Hizo amago de levantarse, pero se detuvo. Irving aún no había terminado.

—Usted dijo una vez que o bien todas las personas cuentan, o bien no cuenta ninguna. Me acuerdo. Y ahora se trata de llevar esa fórmula a la práctica. ¿El hijo de su enemigo personal también cuenta? ¿Está dispuesto a esforzarse al máximo por él? ¿Está dispuesto a darlo todo por él?

Bosch se lo quedó mirando. Todas las personas cuentan, o bien no cuenta ninguna. Era el código que determinaba su comportamiento como hombre. Pero nunca lo había puesto en palabras. Se trataba de un código no explicitado, al que sencillamente se atenía. Harry estaba seguro de que nunca se lo había dicho a Irving.

—¿Cuándo?

—¿Perdón?

—¿En qué ocasión le dije yo eso?

Dándose cuenta de que seguramente había dicho algo que no debía, Irving se encogió de hombros y adoptó la expresión de un anciano confuso, por mucho que sus ojos fueran tan relucientes como dos canicas negras en la nieve.

—Pues no me acuerdo, la verdad. Es algo que sé de usted, y nada más.

Bosch se levantó.

—Voy a averiguar qué fue lo que le pasó a su hijo. ¿Puede decirme algo sobre su razón para estar en este lugar?

—No, nada.

—¿Cómo se ha enterado esta mañana?

—Me llamó el jefe de policía. En persona. Vine de inmediato, pero no me dejaron verlo.

—Hicieron bien. ¿Su hijo tenía familia? Además de usted, quiero decir.

—Una mujer y un hijo. El chico acaba de ingresar en la universidad. Justo ahora he terminado de hablar por teléfono con Deborah. Soy yo el que le ha dicho la noticia.

—Si vuelve a llamarla, dígale que voy a ir a verla.

—Por supuesto.

—¿Cómo se ganaba la vida su hijo?

—Era abogado, especializado en relaciones corporativas.

Bosch aguardó a oír más, pero eso era todo.

—¿Relaciones corporativas? ¿Y eso qué significa?

—Significa que mi hijo conseguía que se hicieran las cosas. La gente recurría a él si quería conseguir que se hiciera algo en la ciudad. Mi hijo había trabajado para la ciudad. Primero como policía y luego como abogado del Ayuntamiento.

—¿Y tenía oficina?

—Un pequeño despacho en el centro, pero básicamente tenía un teléfono móvil. Así era como trabajaba.

—¿Cómo se llamaba su empresa?

—Era un bufete de abogados. Irving y Asociados, aunque en realidad no tenía ni un solo asociado. Él mismo se encargaba de todo.

Bosch se dijo que tendría que volver a todo eso.

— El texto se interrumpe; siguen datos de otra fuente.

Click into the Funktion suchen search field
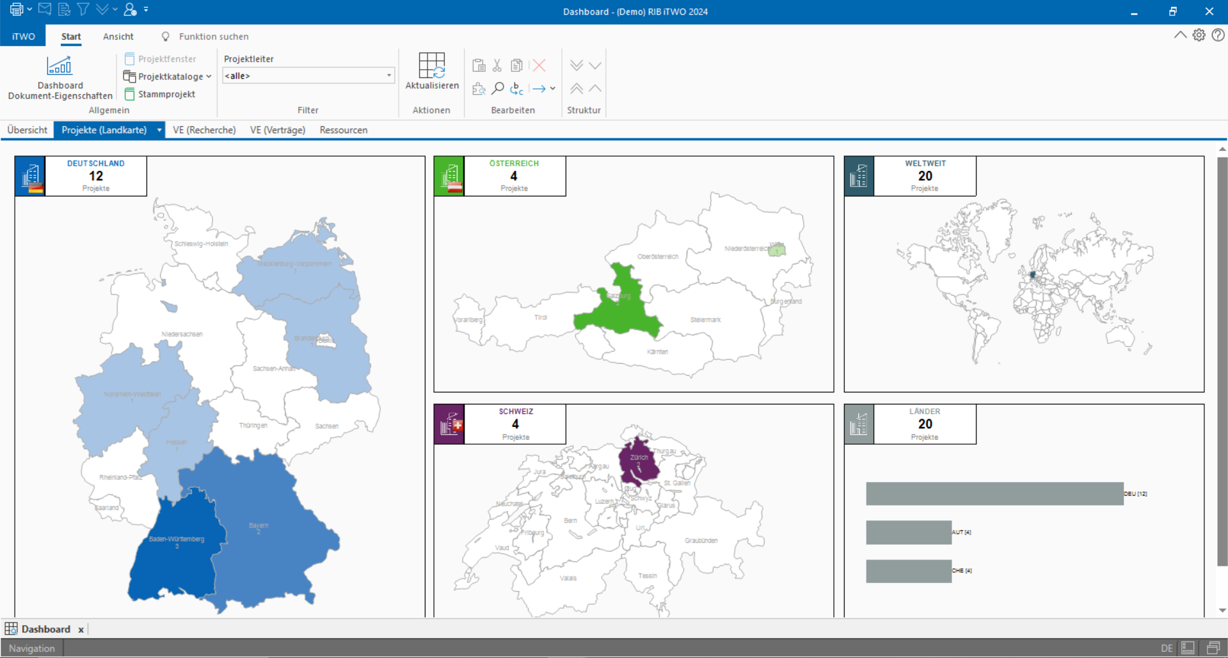click(x=214, y=36)
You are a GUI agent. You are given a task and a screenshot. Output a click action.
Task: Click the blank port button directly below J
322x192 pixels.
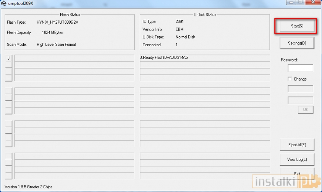[8, 65]
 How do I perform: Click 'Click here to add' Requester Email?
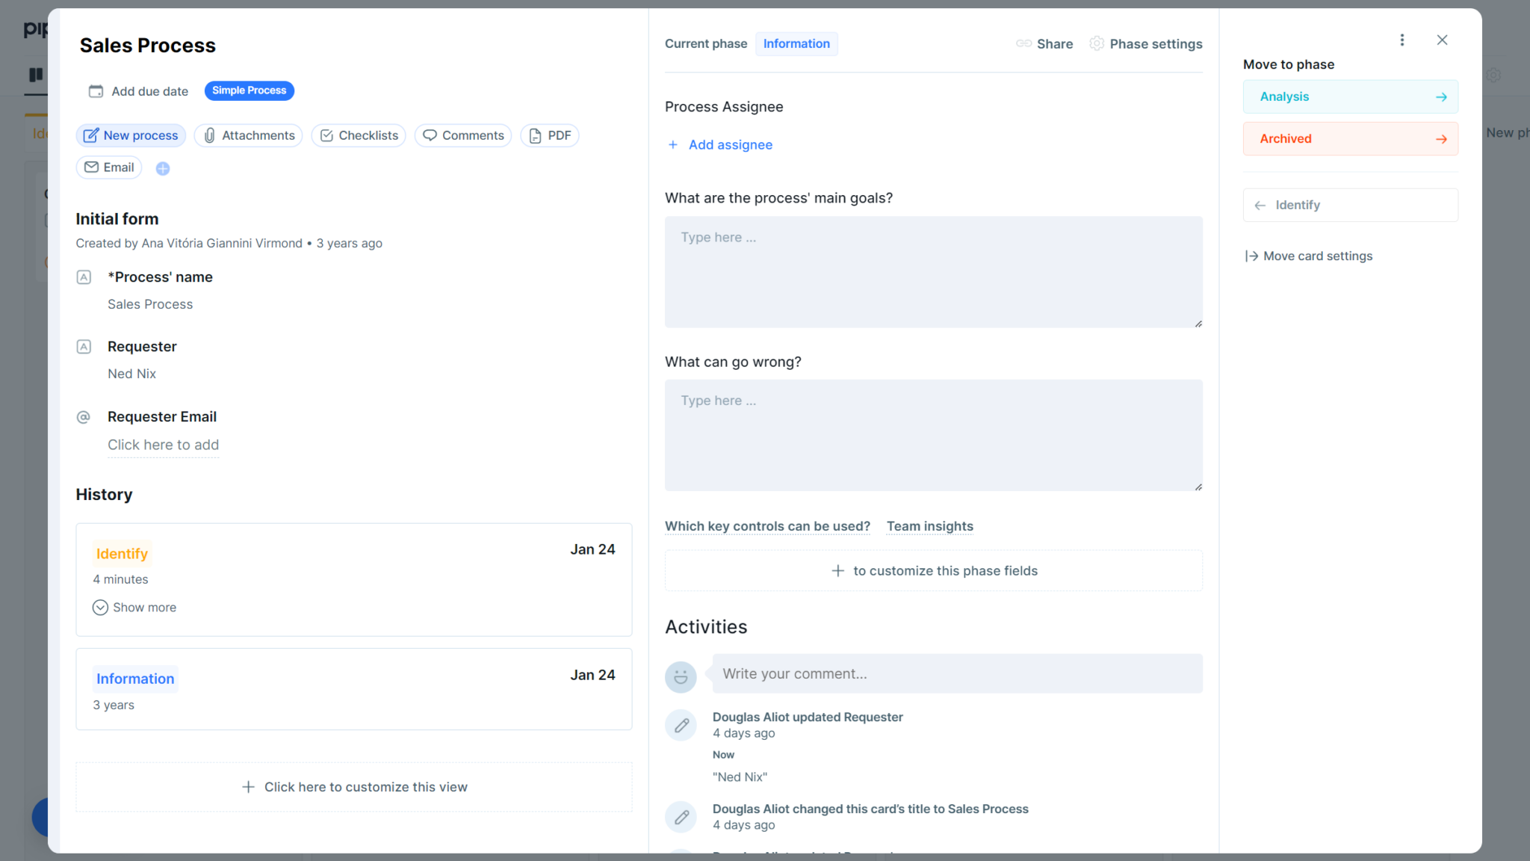[163, 445]
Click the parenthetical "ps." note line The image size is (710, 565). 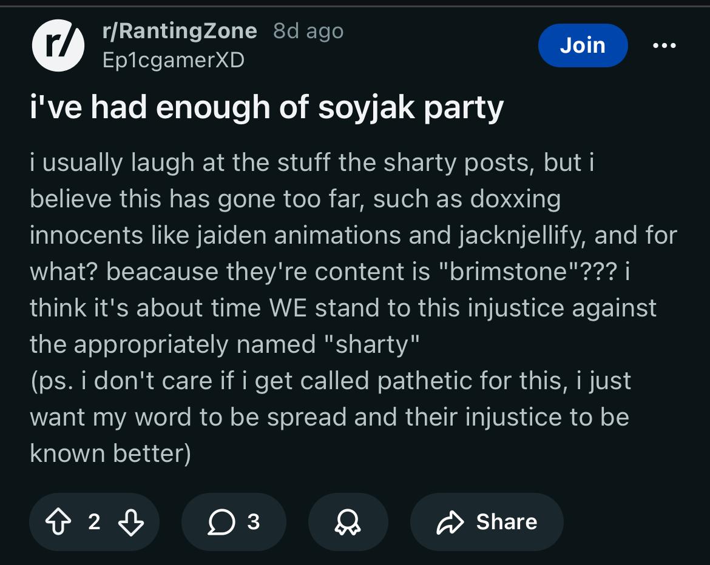click(330, 381)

Pero no tenía sentido lidiar ahora con Irving cuando apenas tenía datos para filtrar las respuestas del concejal. Tendría que esperar a saber más cosas.

—Seguiremos en contacto —dijo.

Irving levantó la mano y extendió dos dedos con una tarjeta de visita prendida en ellos.

—Aquí tiene mi teléfono móvil particular. Espero oír algo de usted hacia el final del día.

¿O recortaré en otros diez millones de dólares el presupuesto para las horas extraordinarias? A Bosch no le gustó su tono. Pero cogió la tarjeta y se encaminó hacia los ascensores.

Durante el trayecto hasta la séptima planta estuvo pensando en la artificial conversación con Irving. Lo que más lo inquietaba era que Irving supiese cuál era su código personal, y Harry se había formado una idea bastante clara de cómo había conseguido dicha información. Era algo de lo que tendría que ocuparse más adelante.